Retrieval-based-Voice-Conversion - User-Friendly Framework for Seamless Voice Conversion

Project Introduction: Retrieval-based Voice Conversion

The Retrieval-based Voice Conversion project is a straightforward and efficient framework designed for voice conversion. It is built on the VITS platform and offers users an accessible way to manipulate and transform audio recordings to suit various needs. This innovative project is currently under development and serves as a library and API that users can integrate into their projects.

Installation and Usage

Standard Setup

To use this framework, first initialize your project by creating a dedicated directory. Within this directory, you'll store two important folders:

assets folder: This will contain all the models necessary for both inference and training.
result folder: This will house the results produced from the training process.

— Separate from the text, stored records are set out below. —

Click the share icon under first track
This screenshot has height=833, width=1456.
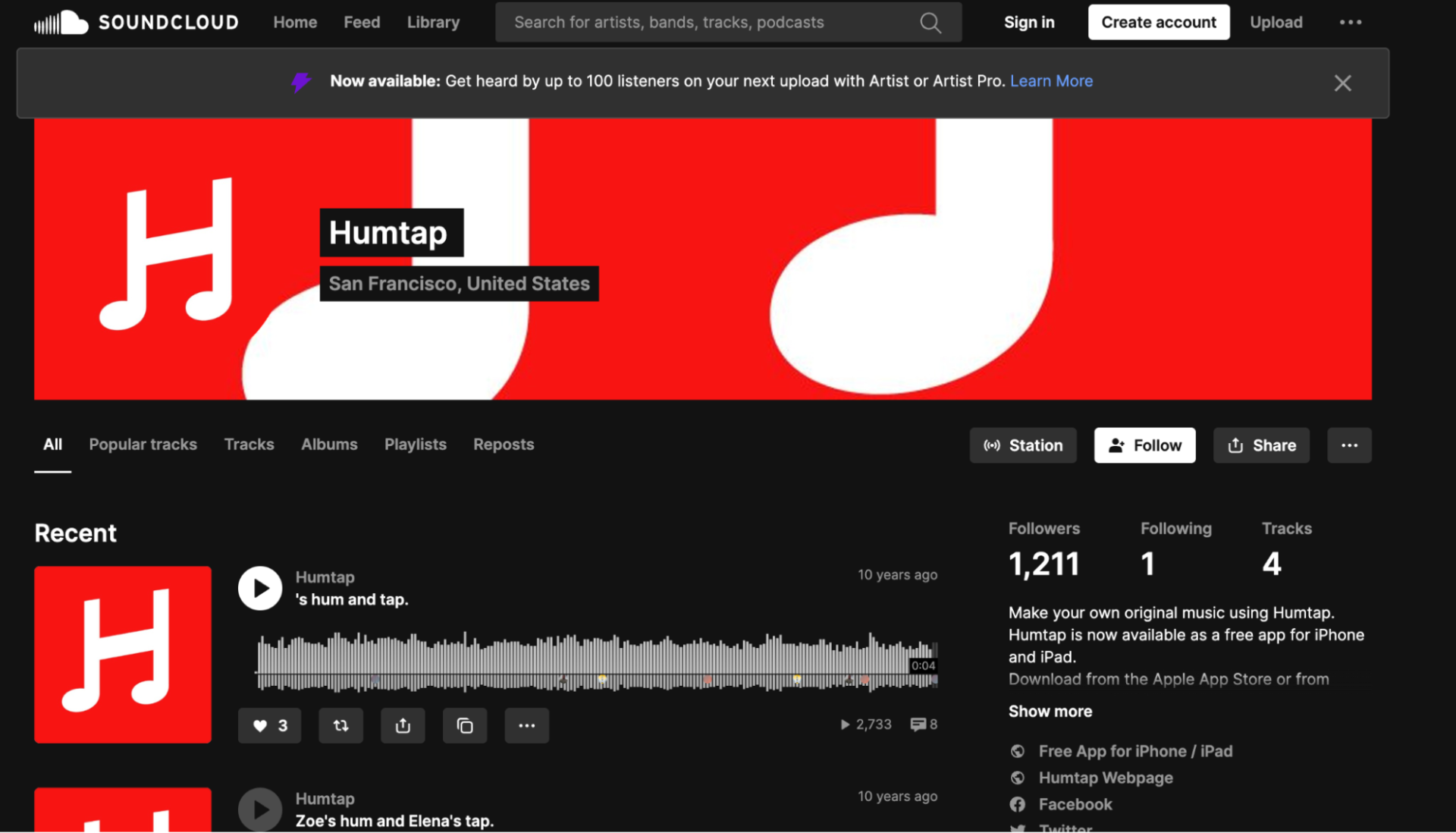(403, 725)
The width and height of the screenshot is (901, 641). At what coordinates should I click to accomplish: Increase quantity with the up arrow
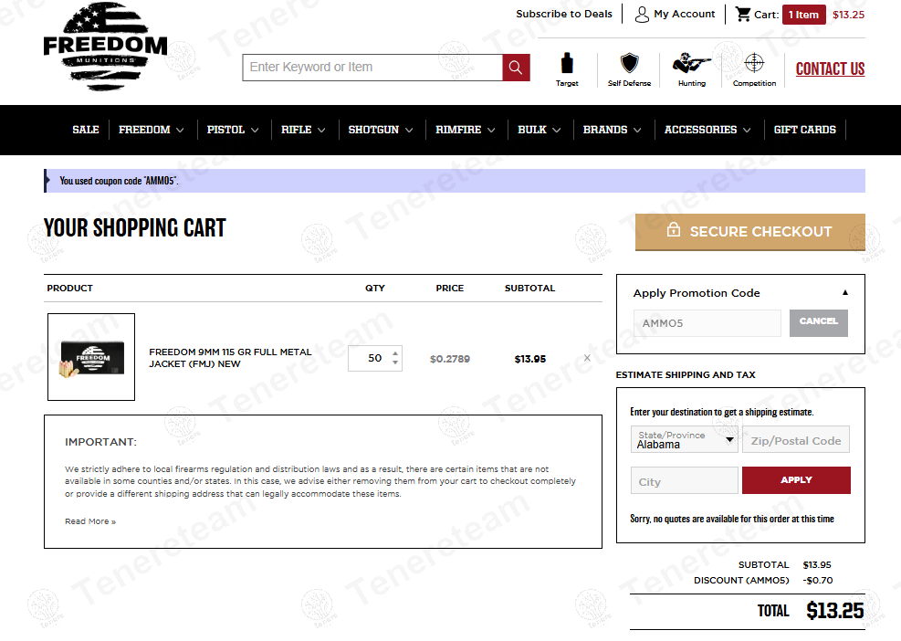(x=395, y=353)

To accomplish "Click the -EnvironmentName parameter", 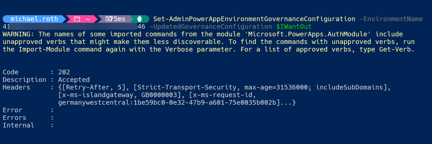I will point(391,19).
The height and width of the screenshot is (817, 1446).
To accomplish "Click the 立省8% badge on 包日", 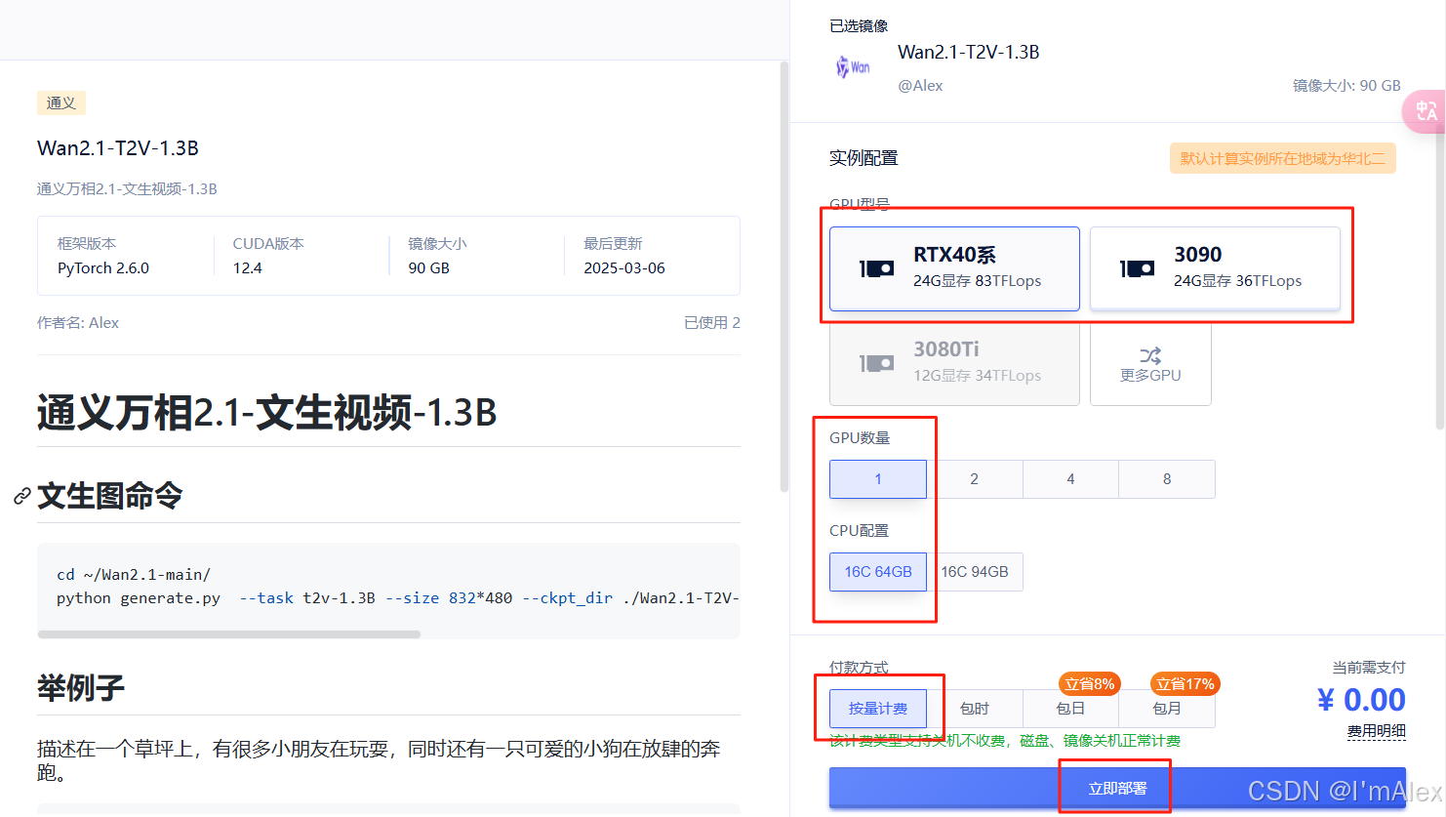I will point(1089,684).

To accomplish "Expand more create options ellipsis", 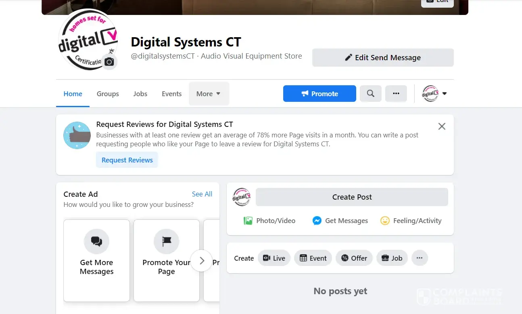I will [x=420, y=258].
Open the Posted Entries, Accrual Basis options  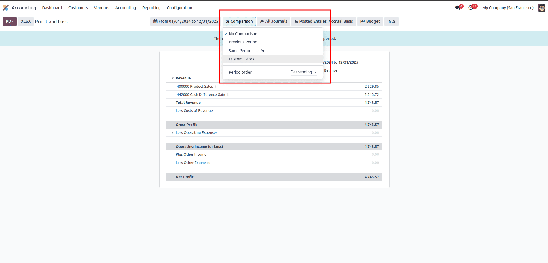click(x=324, y=21)
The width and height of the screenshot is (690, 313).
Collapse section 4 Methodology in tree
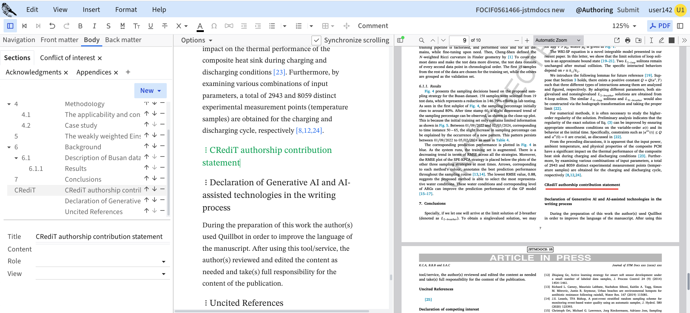coord(9,104)
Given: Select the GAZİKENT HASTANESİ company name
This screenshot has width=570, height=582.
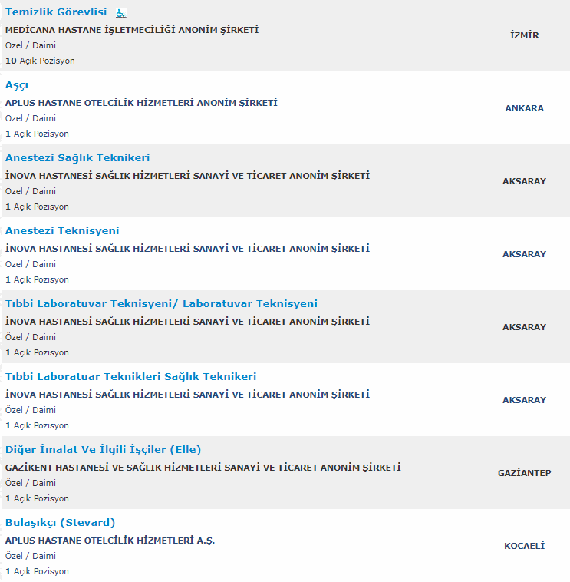Looking at the screenshot, I should [x=203, y=468].
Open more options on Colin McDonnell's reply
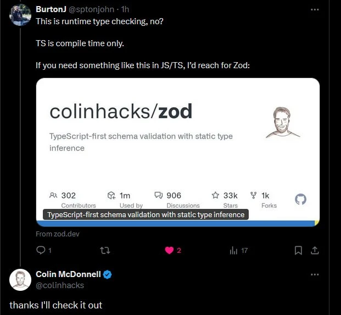Image resolution: width=341 pixels, height=315 pixels. coord(314,274)
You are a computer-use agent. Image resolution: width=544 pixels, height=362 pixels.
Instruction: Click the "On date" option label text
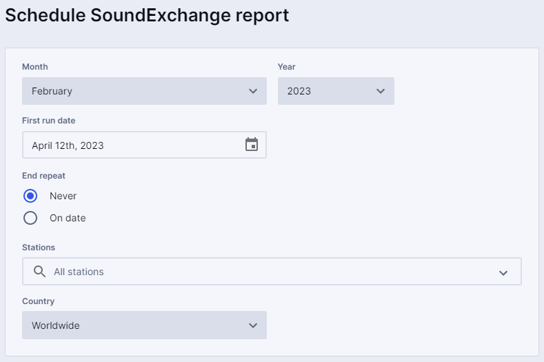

Initiate this setup by running:

rvc init

This command creates the essential assets folder and a .env file in your working directory. It's important to ensure the directory is either empty or does not already contain an assets folder.

Custom Setup

For users who have already downloaded models or wish to alter their configurations, modification of the .env file is necessary. If this file doesn't exist, create it with:

rvc env create

Once ready, you can proceed to download a model using:

rvc dlmodel

or specify a download directory:

rvc dlmodel {download_dir}

Finally, update the .env file with the model location, and you’re all set for voice conversion tasks!

Library Usage

To perform audio inference through the library, here’s a basic Python script:

from pathlib import Path
from dotenv import load_dotenv
from scipy.io import wavfile
from rvc.modules.vc.modules import VC

def main():
      vc = VC()
      vc.get_vc("{model.pth}")
      tgt_sr, audio_opt, times, _ = vc.vc_inference(
            1, Path("{InputAudio}")
      )
      wavfile.write("{OutputAudio}", tgt_sr, audio_opt)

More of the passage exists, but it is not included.